Lettuce
– the king of salad vegetables – rules in the meals of people throughout the
world. It is by far the most widely used salad crop in North America, and is
also important in Australia and most countries in Europe and South America. Its
popularity is increasing in Africa, the Middle East and Japan. Indeed, the
importance of lettuce is established in nearly every cuisine around the world.
History
Lettuce (Lactuca sativa) has been cultivated for
ages, possibly longer than any other common vegetable crop. Pictures of a
pointed-leaved lettuce have been found in Egyptian tombs dating back to 4500
B.C. (Historical botanists think, however, that the Egyptians grew lettuce for
the edible oil extracted from its seeds.) Herodotus spoke of lettuce being
served at the royal table of Persian kings in the fifth century B.C.;
Theophrastus named three varieties in his History of Plants, 350 B.C. In the
year 1 A.D. the Romans mentioned 12 lettuce varieties. In ancient Rome, lettuce
was a luxury crop for the wealthy and reserved for feast days.

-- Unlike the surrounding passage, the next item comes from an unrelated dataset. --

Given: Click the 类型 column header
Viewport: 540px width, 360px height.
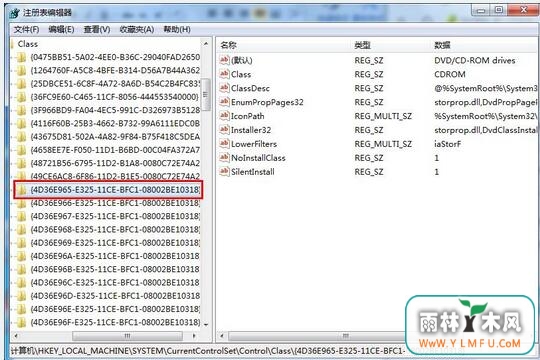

Lettuce has been grown not only as a food but as a medicinal herb. Its milky
juice is recommended in The Herbal as a sedative. In Germany, Lactuca
vurisa, a close lettuce relative, was used to induce sleep. Elizabethan
herbalists commented on the importance of lettuce and recommended that it be
eaten at mealtime and before “indulgence in drink” – because, one of them wrote,
“it staieth the vapours that disturb the head and cooleth the hot stomache which
some call heart burn.”
Garden lettuce has been cultivated so long that its origin is uncertain. So
far, it has not been found in the wild. Plant geographers and historians hold
that its precursors originated in the Mediterranean area, possibly Egypt, and
that its seeds were carried throughout the world by travelers, explorers and
conquerors. Charlemagne's historians credit him with bringing lettuce into France in 780
A.D.
Lettuce seeds were apparently first brought to the New World by Columbus, for
it is recorded as being cultivated at lsabela, his first stop, in 1494. Dutch
and English settlers brought lettuce to the northern part of America and it came
with the French explorers to Canada.
By Colonial times lettuce was a common vegetable in the gardens of upperclass
families, if one can judge from the working kitchen garden planned by George
Washington at Mt. Vernon. Of the 61 beds he mapped out for his near-acre plot,
16 were planted with lettuce.
In 1806, a seedsman of the times, McMahon, listed 16 varieties of lettuce in
his catalogue. Le Bon Jardinier of 1880 lists 40 varieties existing in France. A
report of the New York Agricultural Experiment Station of 1885 describes 87
varieties with 585 names of synonyms.
Garden Lettuce Types
Horticulturally, lettuce is categorized by most authorities into four groups
based on growth habit. The groups are: head, semiheading, looseleaf and cos or
Romaine.
1) Crisphead or head lettuce is by far the most widely consumed form in the
United States, accounting for 95 percent of all lettuce produced and sold
commercially here. This is the type normally purchased from the produce
department where it is often sold as “iceberg,” which is actually only one of
several varieties of head lettuce.
2) Semi-heading is also called butterhead, or sometimes Boston or Bibb. In
this form the outer leaves do not wrap tightly together; instead, they develop
an open, fairly flat rosette surrounding the inner leaves that barely overlap,
forming blanched hearts. The broad oval leaves are soft and pliable and are
usually greener and some consider more tasty than crisphead types. Butterhead
types are a natural choice for home gardeners because their culture is not too
demanding; and because they do not hold up well during shipment, they are seldom
found in satisfactory condition at produce stands. Butterhead cultivars are
widely planted by Europeans.
3) Most gardeners are familiar with looseleaf lettuce, regarded by many as
the easiest to grow. Here the leaves grow up and out forming a loose rosette.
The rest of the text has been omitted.